#### YOUR INSTRUCTIONS:
Would you copy exactly the lines in the data below from the one that has "Viewport: 644px width, 330px" through the one that has "You are a GUI", dropping any pictures?

#### MATERIAL FOR THIS TASK:

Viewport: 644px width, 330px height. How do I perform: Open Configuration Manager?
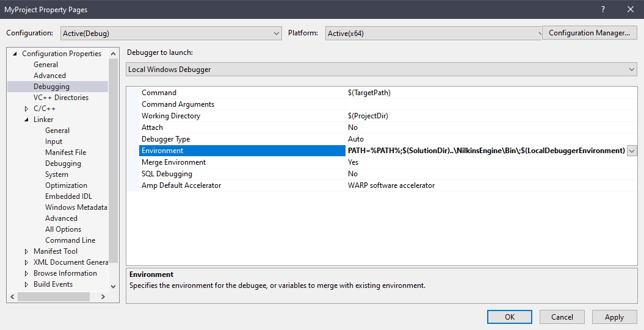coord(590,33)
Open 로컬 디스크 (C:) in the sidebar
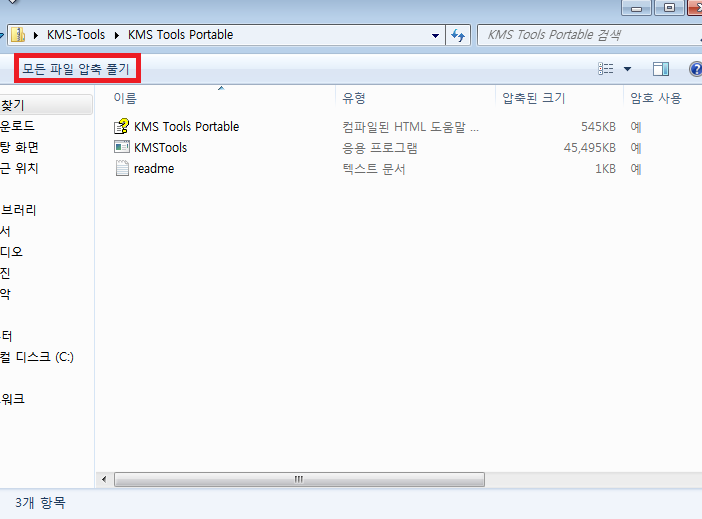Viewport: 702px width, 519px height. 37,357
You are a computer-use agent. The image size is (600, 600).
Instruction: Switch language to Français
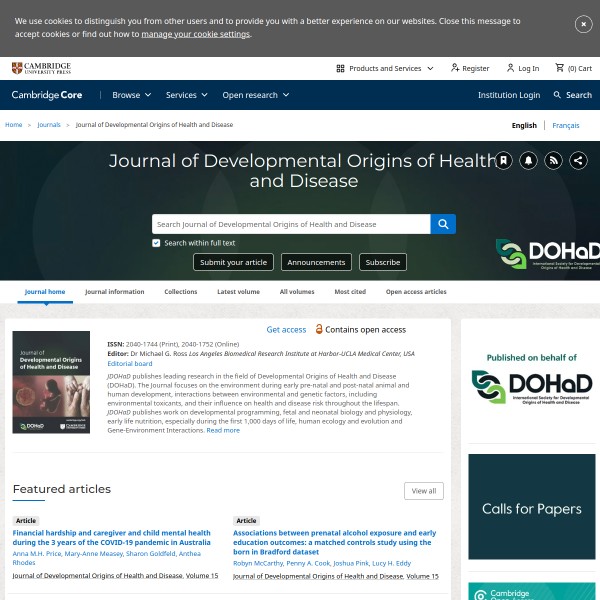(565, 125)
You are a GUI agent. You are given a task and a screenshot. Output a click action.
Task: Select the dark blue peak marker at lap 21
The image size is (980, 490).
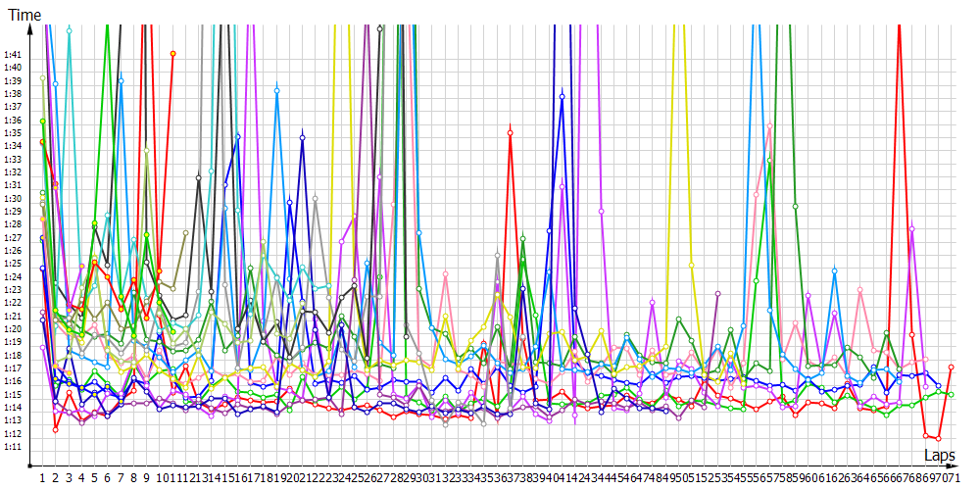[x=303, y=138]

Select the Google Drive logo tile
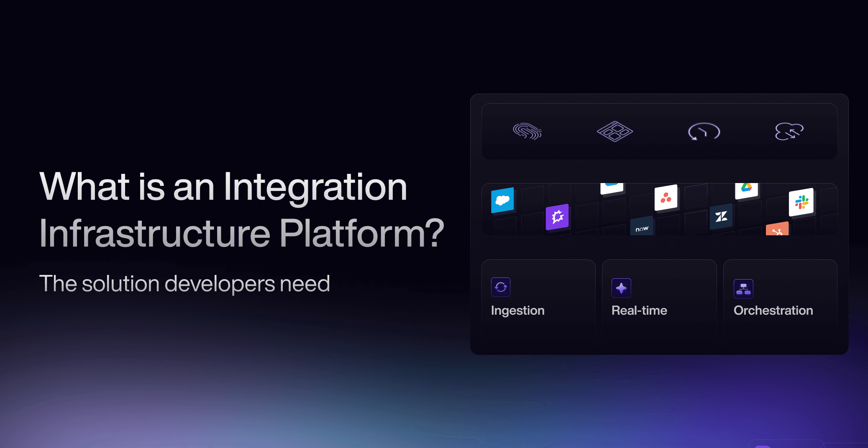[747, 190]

---

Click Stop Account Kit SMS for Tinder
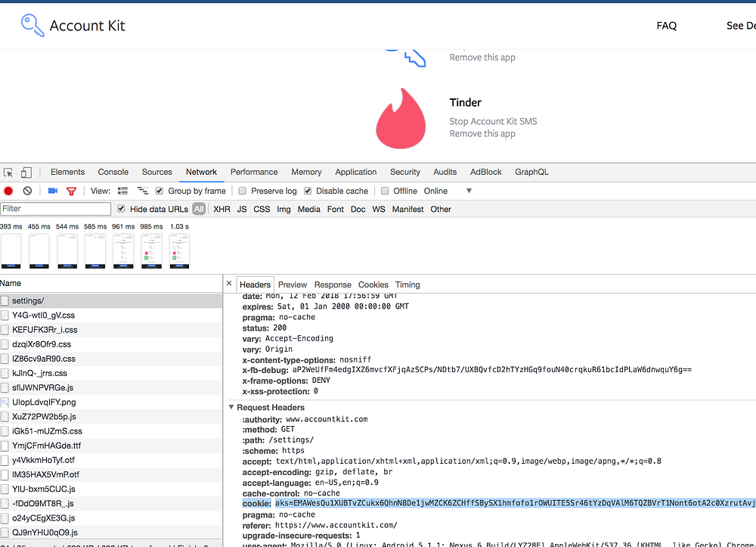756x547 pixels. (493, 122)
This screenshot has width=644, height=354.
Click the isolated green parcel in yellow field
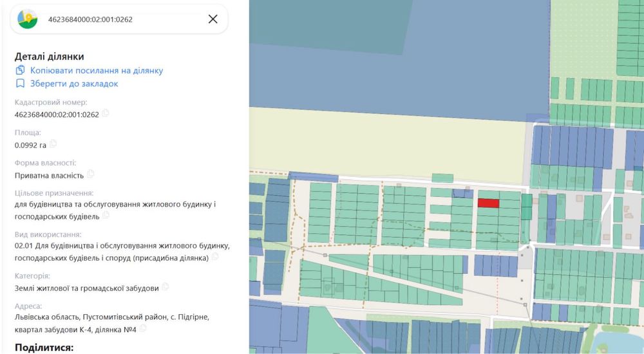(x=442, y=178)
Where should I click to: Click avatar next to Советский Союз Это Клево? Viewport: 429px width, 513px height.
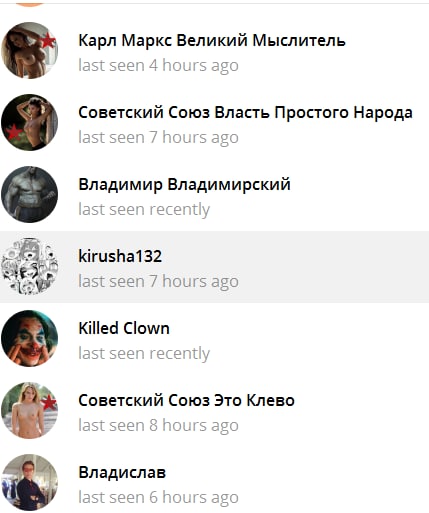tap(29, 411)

#### TASK ANSWER:
Viewport: 644px width, 330px height. How do I perform: Open Configuration Manager?
coord(590,33)
Open 로컬 디스크 (C:) in the sidebar
Viewport: 702px width, 519px height. 37,357
You are a computer-use agent. The image size is (600, 600).
Instruction: Switch language to Français
(565, 125)
You are a GUI agent. You are given a task and a screenshot. Output a click action.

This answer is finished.